## Exercise prompt:
How does the data below read from its first line through the line containing "Click the Intel"? Print those lines exactly.

---------- Source material ----------

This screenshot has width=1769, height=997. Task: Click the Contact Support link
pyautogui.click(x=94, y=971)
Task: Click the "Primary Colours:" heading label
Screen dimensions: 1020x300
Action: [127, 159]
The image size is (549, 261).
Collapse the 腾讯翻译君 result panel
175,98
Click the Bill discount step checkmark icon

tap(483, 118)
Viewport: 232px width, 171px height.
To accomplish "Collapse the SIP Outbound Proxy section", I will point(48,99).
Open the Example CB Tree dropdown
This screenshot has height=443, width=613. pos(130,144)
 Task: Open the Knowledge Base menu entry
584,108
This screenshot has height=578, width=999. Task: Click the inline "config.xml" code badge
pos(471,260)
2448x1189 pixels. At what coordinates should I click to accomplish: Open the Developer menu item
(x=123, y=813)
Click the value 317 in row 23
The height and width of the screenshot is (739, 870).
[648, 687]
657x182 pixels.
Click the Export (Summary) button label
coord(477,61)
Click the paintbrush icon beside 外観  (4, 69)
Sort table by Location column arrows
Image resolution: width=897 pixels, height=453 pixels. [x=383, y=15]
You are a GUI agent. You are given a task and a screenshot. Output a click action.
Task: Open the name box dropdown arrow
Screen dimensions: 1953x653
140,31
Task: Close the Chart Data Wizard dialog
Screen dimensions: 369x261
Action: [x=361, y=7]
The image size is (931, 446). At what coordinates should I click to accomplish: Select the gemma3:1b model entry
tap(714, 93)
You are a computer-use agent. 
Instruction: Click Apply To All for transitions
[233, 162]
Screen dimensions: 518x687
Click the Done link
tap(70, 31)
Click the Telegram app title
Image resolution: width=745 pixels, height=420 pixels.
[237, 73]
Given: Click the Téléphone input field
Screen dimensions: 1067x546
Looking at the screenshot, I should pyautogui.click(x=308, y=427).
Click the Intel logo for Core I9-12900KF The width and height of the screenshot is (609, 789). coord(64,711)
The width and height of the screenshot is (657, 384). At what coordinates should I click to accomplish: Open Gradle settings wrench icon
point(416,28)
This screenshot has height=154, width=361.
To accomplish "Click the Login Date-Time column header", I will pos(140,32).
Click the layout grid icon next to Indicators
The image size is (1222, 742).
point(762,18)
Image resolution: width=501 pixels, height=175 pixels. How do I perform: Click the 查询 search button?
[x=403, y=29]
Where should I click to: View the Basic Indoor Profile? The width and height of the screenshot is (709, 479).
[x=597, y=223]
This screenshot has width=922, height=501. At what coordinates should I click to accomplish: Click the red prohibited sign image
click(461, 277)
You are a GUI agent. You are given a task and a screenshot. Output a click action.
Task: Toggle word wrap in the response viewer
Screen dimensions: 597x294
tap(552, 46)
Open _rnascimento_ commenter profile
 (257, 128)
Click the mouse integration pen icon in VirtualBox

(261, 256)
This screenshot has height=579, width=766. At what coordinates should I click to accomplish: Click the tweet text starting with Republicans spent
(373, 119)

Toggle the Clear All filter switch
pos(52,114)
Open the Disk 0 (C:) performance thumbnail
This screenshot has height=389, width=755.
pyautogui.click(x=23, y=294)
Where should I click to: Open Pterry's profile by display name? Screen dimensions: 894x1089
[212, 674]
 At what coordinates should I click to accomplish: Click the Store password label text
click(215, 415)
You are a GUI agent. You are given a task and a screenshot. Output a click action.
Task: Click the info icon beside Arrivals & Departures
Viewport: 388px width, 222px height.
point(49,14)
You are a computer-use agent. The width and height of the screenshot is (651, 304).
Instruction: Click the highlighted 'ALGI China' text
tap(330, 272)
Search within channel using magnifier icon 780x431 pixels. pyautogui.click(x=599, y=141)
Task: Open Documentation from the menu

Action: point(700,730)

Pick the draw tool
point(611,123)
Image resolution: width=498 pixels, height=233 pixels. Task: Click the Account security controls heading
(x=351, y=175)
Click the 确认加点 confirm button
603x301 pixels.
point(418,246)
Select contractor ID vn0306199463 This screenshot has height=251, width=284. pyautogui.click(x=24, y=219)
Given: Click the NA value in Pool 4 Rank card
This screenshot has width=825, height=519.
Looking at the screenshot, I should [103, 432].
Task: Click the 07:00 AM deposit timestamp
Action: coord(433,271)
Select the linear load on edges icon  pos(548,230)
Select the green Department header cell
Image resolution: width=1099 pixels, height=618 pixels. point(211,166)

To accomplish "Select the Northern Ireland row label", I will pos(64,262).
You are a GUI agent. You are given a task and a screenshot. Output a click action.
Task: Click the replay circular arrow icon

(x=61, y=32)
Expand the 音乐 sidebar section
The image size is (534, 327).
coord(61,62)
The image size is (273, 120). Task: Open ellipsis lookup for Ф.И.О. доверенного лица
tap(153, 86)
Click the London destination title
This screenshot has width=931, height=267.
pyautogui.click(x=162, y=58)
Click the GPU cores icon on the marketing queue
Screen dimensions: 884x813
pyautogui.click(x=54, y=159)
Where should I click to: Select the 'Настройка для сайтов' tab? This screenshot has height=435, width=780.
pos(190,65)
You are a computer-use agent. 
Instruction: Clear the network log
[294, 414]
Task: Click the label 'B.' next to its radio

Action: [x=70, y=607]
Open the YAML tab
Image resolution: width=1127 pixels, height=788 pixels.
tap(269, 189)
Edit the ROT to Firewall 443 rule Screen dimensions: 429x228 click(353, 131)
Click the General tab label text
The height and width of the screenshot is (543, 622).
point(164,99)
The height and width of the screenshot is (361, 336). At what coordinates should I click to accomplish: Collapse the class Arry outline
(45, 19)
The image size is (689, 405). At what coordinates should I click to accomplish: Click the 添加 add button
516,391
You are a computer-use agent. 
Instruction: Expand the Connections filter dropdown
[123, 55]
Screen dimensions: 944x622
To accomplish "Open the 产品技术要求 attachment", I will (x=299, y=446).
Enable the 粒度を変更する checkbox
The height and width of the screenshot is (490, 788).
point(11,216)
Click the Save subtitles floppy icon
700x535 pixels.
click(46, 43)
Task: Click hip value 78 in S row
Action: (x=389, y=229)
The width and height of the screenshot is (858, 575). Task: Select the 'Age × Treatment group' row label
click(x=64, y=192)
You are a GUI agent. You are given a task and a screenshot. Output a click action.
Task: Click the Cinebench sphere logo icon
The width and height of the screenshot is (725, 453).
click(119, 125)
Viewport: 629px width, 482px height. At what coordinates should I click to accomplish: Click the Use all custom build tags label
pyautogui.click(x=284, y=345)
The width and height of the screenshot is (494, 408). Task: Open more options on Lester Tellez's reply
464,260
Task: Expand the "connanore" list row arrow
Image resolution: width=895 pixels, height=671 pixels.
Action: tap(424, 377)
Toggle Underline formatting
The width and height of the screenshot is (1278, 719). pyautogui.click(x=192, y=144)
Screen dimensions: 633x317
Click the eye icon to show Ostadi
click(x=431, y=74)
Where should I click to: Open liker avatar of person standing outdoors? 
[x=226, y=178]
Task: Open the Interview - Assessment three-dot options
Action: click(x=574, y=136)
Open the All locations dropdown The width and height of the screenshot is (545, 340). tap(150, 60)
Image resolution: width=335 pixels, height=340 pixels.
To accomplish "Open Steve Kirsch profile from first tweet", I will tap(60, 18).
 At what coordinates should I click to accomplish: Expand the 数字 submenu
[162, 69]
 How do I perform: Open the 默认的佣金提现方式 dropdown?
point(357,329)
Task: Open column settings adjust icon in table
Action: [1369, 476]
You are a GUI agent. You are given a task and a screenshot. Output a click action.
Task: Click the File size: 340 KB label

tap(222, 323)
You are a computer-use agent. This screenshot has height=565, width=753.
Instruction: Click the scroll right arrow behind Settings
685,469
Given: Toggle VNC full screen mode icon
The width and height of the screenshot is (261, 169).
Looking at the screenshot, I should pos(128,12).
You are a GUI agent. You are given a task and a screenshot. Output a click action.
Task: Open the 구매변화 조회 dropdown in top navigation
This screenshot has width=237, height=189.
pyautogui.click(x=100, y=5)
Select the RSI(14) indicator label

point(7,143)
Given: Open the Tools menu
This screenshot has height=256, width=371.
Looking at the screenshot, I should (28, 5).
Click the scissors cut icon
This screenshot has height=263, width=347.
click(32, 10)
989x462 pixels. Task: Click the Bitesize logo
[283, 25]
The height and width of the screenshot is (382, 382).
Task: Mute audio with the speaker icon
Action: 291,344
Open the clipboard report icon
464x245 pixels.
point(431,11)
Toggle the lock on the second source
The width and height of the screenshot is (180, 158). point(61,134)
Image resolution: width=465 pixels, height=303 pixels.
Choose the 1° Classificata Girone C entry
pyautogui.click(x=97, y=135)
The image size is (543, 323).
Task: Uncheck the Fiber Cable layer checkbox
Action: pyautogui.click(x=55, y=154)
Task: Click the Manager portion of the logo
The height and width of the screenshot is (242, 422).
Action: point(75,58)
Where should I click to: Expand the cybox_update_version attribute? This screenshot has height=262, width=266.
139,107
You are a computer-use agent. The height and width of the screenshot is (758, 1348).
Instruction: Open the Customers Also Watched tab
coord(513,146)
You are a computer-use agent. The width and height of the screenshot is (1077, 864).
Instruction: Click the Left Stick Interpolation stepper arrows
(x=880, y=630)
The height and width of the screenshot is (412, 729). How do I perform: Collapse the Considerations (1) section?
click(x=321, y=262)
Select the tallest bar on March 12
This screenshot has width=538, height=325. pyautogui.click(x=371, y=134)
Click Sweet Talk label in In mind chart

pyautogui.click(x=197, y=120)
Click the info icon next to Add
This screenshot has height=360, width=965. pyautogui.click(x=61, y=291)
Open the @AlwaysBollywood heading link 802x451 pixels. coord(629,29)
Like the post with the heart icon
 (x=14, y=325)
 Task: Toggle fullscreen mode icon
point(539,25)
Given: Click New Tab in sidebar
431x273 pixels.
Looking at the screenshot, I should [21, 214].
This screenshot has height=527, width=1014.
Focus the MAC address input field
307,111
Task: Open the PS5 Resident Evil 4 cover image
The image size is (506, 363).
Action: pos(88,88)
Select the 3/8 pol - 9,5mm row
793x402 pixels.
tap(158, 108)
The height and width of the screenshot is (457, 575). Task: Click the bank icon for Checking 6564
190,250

----------

## Expected output:
This screenshot has width=1769, height=997. Task: Click the Contact Support link
pyautogui.click(x=94, y=971)
Task: Click the "Primary Colours:" heading label
Screen dimensions: 1020x300
Action: [127, 159]
The image size is (549, 261).
Collapse the 腾讯翻译君 result panel
175,98
Click the Bill discount step checkmark icon

tap(483, 118)
Viewport: 232px width, 171px height.
To accomplish "Collapse the SIP Outbound Proxy section", I will point(48,99).
Open the Example CB Tree dropdown
This screenshot has height=443, width=613. pos(130,144)
 Task: Open the Knowledge Base menu entry
584,108
This screenshot has height=578, width=999. Task: Click the inline "config.xml" code badge
pos(471,260)
2448x1189 pixels. At what coordinates should I click to accomplish: Open the Developer menu item
(x=123, y=813)
Click the value 317 in row 23
The height and width of the screenshot is (739, 870).
[648, 687]
657x182 pixels.
Click the Export (Summary) button label
coord(477,61)
Click the paintbrush icon beside 外観  (4, 69)
Sort table by Location column arrows
Image resolution: width=897 pixels, height=453 pixels. [x=383, y=15]
You are a GUI agent. You are given a task and a screenshot. Output a click action.
Task: Open the name box dropdown arrow
Screen dimensions: 1953x653
140,31
Task: Close the Chart Data Wizard dialog
Screen dimensions: 369x261
Action: [x=361, y=7]
The image size is (931, 446). At what coordinates should I click to accomplish: Select the gemma3:1b model entry
tap(714, 93)
You are a computer-use agent. 
Instruction: Click Apply To All for transitions
[233, 162]
Screen dimensions: 518x687
Click the Done link
tap(70, 31)
Click the Telegram app title
Image resolution: width=745 pixels, height=420 pixels.
[237, 73]
Given: Click the Téléphone input field
Screen dimensions: 1067x546
Looking at the screenshot, I should pyautogui.click(x=308, y=427).
Click the Intel logo for Core I9-12900KF The width and height of the screenshot is (609, 789). coord(64,711)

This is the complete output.